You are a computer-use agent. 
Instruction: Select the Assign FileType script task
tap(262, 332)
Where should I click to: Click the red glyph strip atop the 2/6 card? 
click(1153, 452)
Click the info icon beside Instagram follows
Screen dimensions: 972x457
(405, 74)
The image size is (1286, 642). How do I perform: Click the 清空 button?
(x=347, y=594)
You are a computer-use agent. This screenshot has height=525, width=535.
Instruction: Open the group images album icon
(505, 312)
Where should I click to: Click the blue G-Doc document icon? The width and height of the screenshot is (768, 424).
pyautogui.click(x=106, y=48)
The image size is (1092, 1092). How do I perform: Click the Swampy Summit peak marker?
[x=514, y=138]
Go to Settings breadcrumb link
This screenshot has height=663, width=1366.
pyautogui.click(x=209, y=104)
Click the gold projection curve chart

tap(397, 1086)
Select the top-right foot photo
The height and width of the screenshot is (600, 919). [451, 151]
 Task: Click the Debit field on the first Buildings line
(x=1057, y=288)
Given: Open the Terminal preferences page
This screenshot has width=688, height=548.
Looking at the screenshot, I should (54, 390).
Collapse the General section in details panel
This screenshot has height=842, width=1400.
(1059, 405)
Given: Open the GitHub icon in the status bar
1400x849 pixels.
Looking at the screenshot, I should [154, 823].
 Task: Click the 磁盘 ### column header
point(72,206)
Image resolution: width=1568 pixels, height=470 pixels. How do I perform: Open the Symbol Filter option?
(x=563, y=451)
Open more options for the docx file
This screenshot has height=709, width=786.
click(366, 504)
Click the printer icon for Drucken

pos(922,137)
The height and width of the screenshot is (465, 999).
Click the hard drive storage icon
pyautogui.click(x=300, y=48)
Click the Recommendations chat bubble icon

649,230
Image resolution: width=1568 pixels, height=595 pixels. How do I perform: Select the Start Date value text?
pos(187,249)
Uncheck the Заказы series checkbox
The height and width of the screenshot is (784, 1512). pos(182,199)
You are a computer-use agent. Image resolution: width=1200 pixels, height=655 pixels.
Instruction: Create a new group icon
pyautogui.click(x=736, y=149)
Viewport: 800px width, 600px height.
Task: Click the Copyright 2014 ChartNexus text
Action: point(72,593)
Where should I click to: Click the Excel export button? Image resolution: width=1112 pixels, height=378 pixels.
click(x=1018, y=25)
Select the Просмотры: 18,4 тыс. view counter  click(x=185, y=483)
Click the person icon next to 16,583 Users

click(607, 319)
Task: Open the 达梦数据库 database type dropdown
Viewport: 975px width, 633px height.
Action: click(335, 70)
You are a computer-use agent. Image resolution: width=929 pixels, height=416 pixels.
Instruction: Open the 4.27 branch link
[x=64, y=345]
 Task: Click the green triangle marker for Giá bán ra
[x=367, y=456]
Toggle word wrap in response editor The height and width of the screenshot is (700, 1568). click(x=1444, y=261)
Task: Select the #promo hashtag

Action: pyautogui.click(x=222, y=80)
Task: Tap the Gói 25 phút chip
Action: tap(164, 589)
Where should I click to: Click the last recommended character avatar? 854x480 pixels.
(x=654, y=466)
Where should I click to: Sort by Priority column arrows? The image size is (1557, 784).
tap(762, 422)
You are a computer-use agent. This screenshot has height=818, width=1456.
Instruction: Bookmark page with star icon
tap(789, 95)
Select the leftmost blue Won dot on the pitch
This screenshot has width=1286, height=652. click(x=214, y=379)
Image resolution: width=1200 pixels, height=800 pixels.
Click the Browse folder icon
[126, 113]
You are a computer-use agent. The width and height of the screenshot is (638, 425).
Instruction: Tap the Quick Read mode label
......
**Problem description**
Rewrite the listing above with "Debit" changed to "Credit" wherever it occurs, keeping everything else the same.

**Exercise result**
You are a computer-use agent. 
Instruction: Select the Assign FileType script task
tap(262, 332)
Where should I click to: Click the red glyph strip atop the 2/6 card? 
click(1153, 452)
Click the info icon beside Instagram follows
Screen dimensions: 972x457
(405, 74)
The image size is (1286, 642). How do I perform: Click the 清空 button?
(x=347, y=594)
You are a computer-use agent. This screenshot has height=525, width=535.
Instruction: Open the group images album icon
(505, 312)
Where should I click to: Click the blue G-Doc document icon? The width and height of the screenshot is (768, 424).
pyautogui.click(x=106, y=48)
The image size is (1092, 1092). How do I perform: Click the Swampy Summit peak marker?
[x=514, y=138]
Go to Settings breadcrumb link
This screenshot has height=663, width=1366.
pyautogui.click(x=209, y=104)
Click the gold projection curve chart

tap(397, 1086)
Select the top-right foot photo
The height and width of the screenshot is (600, 919). [451, 151]
 Task: Click the Credit field on the first Buildings line
(x=1057, y=288)
Given: Open the Terminal preferences page
This screenshot has width=688, height=548.
Looking at the screenshot, I should (54, 390).
Collapse the General section in details panel
This screenshot has height=842, width=1400.
(1059, 405)
Given: Open the GitHub icon in the status bar
1400x849 pixels.
Looking at the screenshot, I should [154, 823].
 Task: Click the 磁盘 ### column header
point(72,206)
Image resolution: width=1568 pixels, height=470 pixels. How do I perform: Open the Symbol Filter option?
(x=563, y=451)
Open more options for the docx file
This screenshot has height=709, width=786.
click(366, 504)
Click the printer icon for Drucken

pos(922,137)
The height and width of the screenshot is (465, 999).
Click the hard drive storage icon
pyautogui.click(x=300, y=48)
Click the Recommendations chat bubble icon

649,230
Image resolution: width=1568 pixels, height=595 pixels. How do I perform: Select the Start Date value text?
pos(187,249)
Uncheck the Заказы series checkbox
The height and width of the screenshot is (784, 1512). pos(182,199)
You are a computer-use agent. Image resolution: width=1200 pixels, height=655 pixels.
Instruction: Create a new group icon
pyautogui.click(x=736, y=149)
Viewport: 800px width, 600px height.
Task: Click the Copyright 2014 ChartNexus text
Action: point(72,593)
Where should I click to: Click the Excel export button? Image resolution: width=1112 pixels, height=378 pixels.
click(x=1018, y=25)
Select the Просмотры: 18,4 тыс. view counter  click(x=185, y=483)
Click the person icon next to 16,583 Users

click(607, 319)
Task: Open the 达梦数据库 database type dropdown
Viewport: 975px width, 633px height.
Action: click(335, 70)
You are a computer-use agent. Image resolution: width=929 pixels, height=416 pixels.
Instruction: Open the 4.27 branch link
[x=64, y=345]
 Task: Click the green triangle marker for Giá bán ra
[x=367, y=456]
Toggle word wrap in response editor The height and width of the screenshot is (700, 1568). click(x=1444, y=261)
Task: Select the #promo hashtag

Action: pyautogui.click(x=222, y=80)
Task: Tap the Gói 25 phút chip
Action: tap(164, 589)
Where should I click to: Click the last recommended character avatar? 854x480 pixels.
(x=654, y=466)
Where should I click to: Sort by Priority column arrows? The image size is (1557, 784).
tap(762, 422)
You are a computer-use agent. This screenshot has height=818, width=1456.
Instruction: Bookmark page with star icon
tap(789, 95)
Select the leftmost blue Won dot on the pitch
This screenshot has width=1286, height=652. click(x=214, y=379)
Image resolution: width=1200 pixels, height=800 pixels.
Click the Browse folder icon
[126, 113]
You are a computer-use agent. The width and height of the screenshot is (638, 425).
Instruction: Tap the Quick Read mode label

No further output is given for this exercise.